Understand whom you are presenting too. By the nature of an Information Security awareness program, you will be attempting to impart technical and security knowledge on individuals in your organization that role is not technical or security focused. Use non-technical terms to explain these concepts. It does everyone a dis-service to keep insisting that the user should use only secure protocols when using websites, when they don’t know what HTTP or HTTPS means, let alone the different. To help you can use non-technical analogies, which is our second helpful point.
Use non-technical analogies
Many of the abstract concepts that we as information security or IT professionals understand and take for granted, are not as obvious as we think they are. In fact, it has probably taken a good amount of time and energy to get to a level where terms like “reduce possible attack surface and deter malicious threat actors” makes sense. Keep in mind that your audience is not technical and try to use analogies to explain complex abstract concepts to them. Instead try explain that locking only the front door (main firewall) does little to keep their house secure if all the windows and back doors are left unlocked and open (host firewalls, or application/services and ports).
Understand that these analogies will become the foundation for their understanding of these technologies. Be sure to choose appropriate analogies, and to avoid future troubles, be clear about where some analogies fail to translate the Cyber concepts to Physical concepts.
Focus on the fundamentals, as tech will change.
Technology moves fast.
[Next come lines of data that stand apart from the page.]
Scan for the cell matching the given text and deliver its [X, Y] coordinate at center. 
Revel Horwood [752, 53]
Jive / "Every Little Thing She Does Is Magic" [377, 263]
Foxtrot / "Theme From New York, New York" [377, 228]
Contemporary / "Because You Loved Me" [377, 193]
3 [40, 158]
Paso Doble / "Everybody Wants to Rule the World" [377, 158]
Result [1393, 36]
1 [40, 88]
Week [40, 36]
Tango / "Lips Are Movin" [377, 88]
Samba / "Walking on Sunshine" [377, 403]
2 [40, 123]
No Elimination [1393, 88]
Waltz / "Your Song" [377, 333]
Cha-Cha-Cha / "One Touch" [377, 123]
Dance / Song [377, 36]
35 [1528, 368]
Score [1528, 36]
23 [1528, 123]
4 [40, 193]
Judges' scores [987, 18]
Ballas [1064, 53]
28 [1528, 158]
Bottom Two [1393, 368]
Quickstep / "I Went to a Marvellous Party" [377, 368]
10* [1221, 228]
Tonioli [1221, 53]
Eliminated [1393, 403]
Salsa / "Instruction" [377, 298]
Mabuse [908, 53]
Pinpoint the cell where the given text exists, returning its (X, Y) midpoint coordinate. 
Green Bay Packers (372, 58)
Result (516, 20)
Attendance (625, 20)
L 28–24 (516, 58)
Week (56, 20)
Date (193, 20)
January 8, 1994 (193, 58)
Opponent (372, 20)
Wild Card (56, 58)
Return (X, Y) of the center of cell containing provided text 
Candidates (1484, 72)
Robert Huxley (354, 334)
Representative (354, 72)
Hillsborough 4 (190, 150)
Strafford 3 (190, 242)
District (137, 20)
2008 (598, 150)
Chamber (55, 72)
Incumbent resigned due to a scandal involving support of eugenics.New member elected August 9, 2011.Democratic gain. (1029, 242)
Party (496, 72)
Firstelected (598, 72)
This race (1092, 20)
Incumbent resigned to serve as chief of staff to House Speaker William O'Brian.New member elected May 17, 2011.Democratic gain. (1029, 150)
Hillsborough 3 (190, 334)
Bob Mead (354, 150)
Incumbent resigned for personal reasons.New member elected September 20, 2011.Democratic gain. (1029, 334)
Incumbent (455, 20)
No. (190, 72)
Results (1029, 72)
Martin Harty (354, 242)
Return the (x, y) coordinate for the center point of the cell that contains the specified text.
Cyber security moves faster. It is enough of a challenge for security professionals to keep up with what is new on the cyber landscape. For your non-technical audience, also it’s just not fair to expect them to keep up. So instead of talking about Poodle and Heartbleed and why they should not only check to see if they are using HTTPS but also TLS 1.2 (as opposed to SSL 3.0), keep your training focus on the fundamentals of data protection in transit. Talk about why using encryption on an un-trusted network (the Internet), is a good idea. Then you can augment your training by providing additional information in handout, additional hosted reading material, or conversations with that one very enthusiastic user that says, they know everything about their computer because they game at home, in the hallway.
Staying focused on the fundamentals of technology and cyber security will help your audience to better understand the concepts, how the physical world analogies relate, and how the emergence of new technology fits into current security practices. Understanding the fundamentals will also help them understand how current enterprise controls provide information security assurance, and how any changes to those controls or use case involving those controls can affect enterprise security.
By providing the enterprise user the knowledge they need to perform their jobs securely, and communicating it is a way that it sticks, we all will be able to secure our information, and hopefully not have to go through experiences like Wyndham or T-Mobile and Experian.